First, we describe the implementation details of HomoESM in Sect. 5.1, and we describe the benchmark implementations in Sects. 5.2, 5.3, 5.4, and 5.5.
Implementation of HomoESM
We have developed the HomoESM on top of the WSO2 Stream Processor (WSO2 SP) software stack. As we described earlier, WSO2 SP internally uses Siddhi which is a complex event processing library [20]. Siddhi feature of WSO2 SP lets users run queries using an SQL-like query language in order to get notifications on interesting real-time events.
High-level view of the system implementation is shown in Fig. 3. Input events are received by the ‘Event Publisher.’ Java objects are created for each incoming event and put into a queue. Event Publisher thread picks those Java objects from the queue according to the configured period. Next, it evaluates whether the picked event needs to be sent to the private or the public Siddhi server, according to the configured load transfer percentage and threshold values. If that event needs to be sent to private Siddhi, it will mark the time and delegate the event into a thread pool which handles sending to private Siddhi. If that event needs to be sent to public Siddhi, it will mark the time and be put into the queue which is processed by the Encrypt Master asynchronously.
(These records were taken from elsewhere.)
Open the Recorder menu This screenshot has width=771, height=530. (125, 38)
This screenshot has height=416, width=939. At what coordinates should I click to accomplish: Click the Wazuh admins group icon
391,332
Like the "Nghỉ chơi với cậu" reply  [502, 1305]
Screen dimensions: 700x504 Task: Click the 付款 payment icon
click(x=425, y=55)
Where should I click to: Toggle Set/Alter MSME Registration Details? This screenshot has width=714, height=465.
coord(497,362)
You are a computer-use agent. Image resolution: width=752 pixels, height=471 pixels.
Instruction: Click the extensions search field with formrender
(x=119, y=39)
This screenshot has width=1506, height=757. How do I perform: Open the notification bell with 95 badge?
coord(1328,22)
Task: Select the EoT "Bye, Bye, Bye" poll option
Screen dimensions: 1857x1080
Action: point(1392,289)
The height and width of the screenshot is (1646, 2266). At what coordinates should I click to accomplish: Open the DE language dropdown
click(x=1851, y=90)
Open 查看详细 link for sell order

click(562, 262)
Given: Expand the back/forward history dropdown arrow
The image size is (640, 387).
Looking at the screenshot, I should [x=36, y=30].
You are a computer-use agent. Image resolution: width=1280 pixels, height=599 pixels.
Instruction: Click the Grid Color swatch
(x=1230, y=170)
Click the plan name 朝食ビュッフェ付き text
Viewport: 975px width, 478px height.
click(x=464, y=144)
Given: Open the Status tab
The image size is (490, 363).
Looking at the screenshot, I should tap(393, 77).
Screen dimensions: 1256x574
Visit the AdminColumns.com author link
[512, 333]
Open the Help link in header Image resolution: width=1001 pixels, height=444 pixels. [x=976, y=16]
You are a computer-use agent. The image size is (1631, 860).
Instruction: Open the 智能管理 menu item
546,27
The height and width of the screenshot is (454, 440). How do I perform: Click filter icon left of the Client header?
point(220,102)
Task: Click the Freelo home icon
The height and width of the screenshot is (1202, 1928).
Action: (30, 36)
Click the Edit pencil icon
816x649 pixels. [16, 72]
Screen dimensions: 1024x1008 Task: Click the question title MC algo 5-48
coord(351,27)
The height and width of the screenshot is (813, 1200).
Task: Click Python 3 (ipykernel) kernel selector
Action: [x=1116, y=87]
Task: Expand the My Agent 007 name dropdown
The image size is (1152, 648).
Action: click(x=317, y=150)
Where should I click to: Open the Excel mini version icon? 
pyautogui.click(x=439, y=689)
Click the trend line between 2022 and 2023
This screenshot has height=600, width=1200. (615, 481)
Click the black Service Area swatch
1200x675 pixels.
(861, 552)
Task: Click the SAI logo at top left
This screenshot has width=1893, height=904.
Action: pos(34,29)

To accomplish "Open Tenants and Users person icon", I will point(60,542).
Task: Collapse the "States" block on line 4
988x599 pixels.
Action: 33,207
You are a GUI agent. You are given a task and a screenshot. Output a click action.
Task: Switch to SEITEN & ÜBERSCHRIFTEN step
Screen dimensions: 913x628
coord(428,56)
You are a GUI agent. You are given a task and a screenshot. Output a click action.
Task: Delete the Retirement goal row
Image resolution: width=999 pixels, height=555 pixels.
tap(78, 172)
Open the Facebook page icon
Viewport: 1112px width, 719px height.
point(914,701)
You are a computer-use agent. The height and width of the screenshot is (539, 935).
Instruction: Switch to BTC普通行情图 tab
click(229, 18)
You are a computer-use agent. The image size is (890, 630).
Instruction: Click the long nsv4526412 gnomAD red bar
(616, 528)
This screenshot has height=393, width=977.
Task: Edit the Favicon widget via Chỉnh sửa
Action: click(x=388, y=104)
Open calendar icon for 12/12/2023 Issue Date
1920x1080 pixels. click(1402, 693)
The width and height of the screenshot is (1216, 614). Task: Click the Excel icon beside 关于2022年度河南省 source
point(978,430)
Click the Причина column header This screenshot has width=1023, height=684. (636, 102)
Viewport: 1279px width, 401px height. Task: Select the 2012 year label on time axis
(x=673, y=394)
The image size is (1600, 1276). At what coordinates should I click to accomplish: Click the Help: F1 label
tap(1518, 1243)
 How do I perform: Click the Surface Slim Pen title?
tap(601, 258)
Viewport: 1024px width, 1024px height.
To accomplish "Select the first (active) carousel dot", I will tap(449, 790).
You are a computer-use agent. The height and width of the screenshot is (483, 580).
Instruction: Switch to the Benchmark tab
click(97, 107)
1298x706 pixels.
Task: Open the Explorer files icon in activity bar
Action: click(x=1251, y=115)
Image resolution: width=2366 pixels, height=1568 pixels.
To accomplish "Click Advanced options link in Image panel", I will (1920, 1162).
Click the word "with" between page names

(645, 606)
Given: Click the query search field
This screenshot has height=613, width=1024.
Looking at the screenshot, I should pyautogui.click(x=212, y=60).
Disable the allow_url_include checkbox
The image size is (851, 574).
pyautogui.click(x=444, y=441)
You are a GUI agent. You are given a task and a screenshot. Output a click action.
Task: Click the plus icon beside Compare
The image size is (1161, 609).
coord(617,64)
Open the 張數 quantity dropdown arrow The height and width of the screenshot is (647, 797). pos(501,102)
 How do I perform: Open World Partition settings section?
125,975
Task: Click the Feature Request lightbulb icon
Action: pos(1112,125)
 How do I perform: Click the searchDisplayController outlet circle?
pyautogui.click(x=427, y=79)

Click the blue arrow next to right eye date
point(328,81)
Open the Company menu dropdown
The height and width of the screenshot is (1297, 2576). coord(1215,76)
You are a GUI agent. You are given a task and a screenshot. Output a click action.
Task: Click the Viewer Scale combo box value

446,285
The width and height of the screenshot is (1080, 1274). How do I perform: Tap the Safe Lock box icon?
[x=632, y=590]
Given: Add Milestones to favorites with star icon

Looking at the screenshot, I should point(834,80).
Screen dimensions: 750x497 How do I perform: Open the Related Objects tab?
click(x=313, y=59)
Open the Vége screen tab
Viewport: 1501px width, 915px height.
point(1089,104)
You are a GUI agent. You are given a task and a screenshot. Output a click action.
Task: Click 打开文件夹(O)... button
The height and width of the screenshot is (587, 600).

Encrypt Master thread (see Fig. 4a) periodically checks a queue which keeps the events required to be sent to public cloud. The queue is maintained by the ‘Event Publisher’ (see Fig. 5a). If that queue size is greater than or equal to composite event size, it will create a list of events equal to the composite event size. Next, it delegates the event encryption and composite event creation task to the ‘Composite Event Encode Worker’ (see Fig. 4b).
Composite Event Encode Worker is a thread pool which handles event encryptions and composite event creations. First, it combines nonoperational fields of each plain event in the list by the pre-defined separator. Then, it converts operational fields into binary form and combines them together. Next, it pads the operational fields with zeros in order to encrypt using HElib API. Finally, it performs encryption on those operational fields and puts the newly created composite event into a queue which is processed by the ‘Encrypted Events Publisher’ thread (see Fig. 5b).
Firing events into the public VM is done asynchronously. Decision of how many events are sent to the public Siddhi server was taken according to the percentage we have configured initially. But the public Siddhi server’s publishing flow has max limit of 1500 TPS (tuples per second). If the Event Publisher receives more than the max TPS, the events are routed back into the private Siddhi server’s VM.
‘Encrypted Events Publisher’ thread periodically checks for encrypted events in the encrypted queue which is put by the ‘Composite Event Encode Worker’ at the end of the composite event creation and encryption process (see Fig. 4b). First, it combines nonoperational fields of each plain event in the list by the pre-defined separator. If there are encrypted events, it will pick those at once and send them to public Siddhi server. The encryptor module batches events into composite events and encrypts each composite message using homomorphic encryption. The encrypted events are sent to the public cloud where Homomorphic CEP Engine module conducts the evaluation.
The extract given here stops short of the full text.